Chester A. Arthur - 02/26/1885: Contract Labor Law Passes
Congress passes the Contract Labor Law, also known as the Foran Act, which virtually outlaws alien contract labor. The act is designed to ban companies from importing immigrant workers to break strikes and drive down wages. February 26, 1885

Chester A. Arthur - 03/04/1885: Cleveland Inaugurated
Grover Cleveland is inaugurated as the twenty-second President of the United States. March 04, 1885

Chester A. Arthur - Opening of the Brooklyn Bridge

On May 24, 1883, President Chester Arthur and New York Governor Grover Cleveland participated in the ceremonial opening of the Brooklyn Bridge. The Brooklyn Bridge was the first bridge to be built across the East River linking New York City and Brooklyn. The bridge was an engineering marvel, utilizing numerous construction techniques that had never before been attempted on such a massive scale.
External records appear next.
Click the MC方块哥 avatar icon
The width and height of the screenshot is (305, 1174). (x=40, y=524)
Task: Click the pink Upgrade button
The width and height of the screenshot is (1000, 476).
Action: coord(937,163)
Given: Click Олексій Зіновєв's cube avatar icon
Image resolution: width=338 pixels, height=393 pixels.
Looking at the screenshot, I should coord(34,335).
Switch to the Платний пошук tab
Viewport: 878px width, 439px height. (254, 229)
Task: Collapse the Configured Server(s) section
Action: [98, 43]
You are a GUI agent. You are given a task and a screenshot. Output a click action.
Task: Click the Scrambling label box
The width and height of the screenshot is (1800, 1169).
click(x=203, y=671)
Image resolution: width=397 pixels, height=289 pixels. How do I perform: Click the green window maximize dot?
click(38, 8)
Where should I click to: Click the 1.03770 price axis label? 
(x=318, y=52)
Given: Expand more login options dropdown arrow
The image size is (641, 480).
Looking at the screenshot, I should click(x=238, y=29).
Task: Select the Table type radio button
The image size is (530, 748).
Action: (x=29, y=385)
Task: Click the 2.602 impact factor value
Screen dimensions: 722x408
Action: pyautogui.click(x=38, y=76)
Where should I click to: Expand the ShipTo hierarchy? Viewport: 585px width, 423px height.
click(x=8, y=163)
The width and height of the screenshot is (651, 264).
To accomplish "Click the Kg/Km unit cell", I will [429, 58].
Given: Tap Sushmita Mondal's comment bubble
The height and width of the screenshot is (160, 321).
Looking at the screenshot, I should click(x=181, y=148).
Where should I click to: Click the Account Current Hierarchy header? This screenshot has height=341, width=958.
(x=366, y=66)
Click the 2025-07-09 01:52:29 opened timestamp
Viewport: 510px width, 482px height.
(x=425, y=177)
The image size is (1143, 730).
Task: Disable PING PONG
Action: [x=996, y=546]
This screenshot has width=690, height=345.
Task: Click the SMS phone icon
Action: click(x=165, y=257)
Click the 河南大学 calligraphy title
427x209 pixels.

The original designer, John Roebling, died of an infection caused by an injury he received only days after having secured permission to begin his project. His son Washington took over, supervising the construction project that took thirteen years and more than $15 million to complete (three times as long and twice as expensive as had been anticipated). By the end of the project, Washington Roebling's health had deteriorated considerably. He, along with many of those involved in the project, had contracted decompression sickness because of working in the caissons used to form the foundations of the bridge towers. It is estimated that more than twenty men were killed during the construction of the bridge, although records are debatable.

Prior to the Brooklyn Bridge opening celebration, President Arthur's health had been deteriorating. (He suffered from Bright's disease, a then-fatal kidney ailment.) Still, the crowd of people who showed up for the event were unaware, and the President received a spectacular welcome. Arthur and Governor Cleveland walked across the bridge along with the 7th regiment as part of the celebration. Later that day, both personally congratulated Washington Roebling.

When the Brooklyn Bridge opened, it was the longest suspension bridge in the world and one of the most revolutionary structures of the era. It remains a symbol of engineering prowess.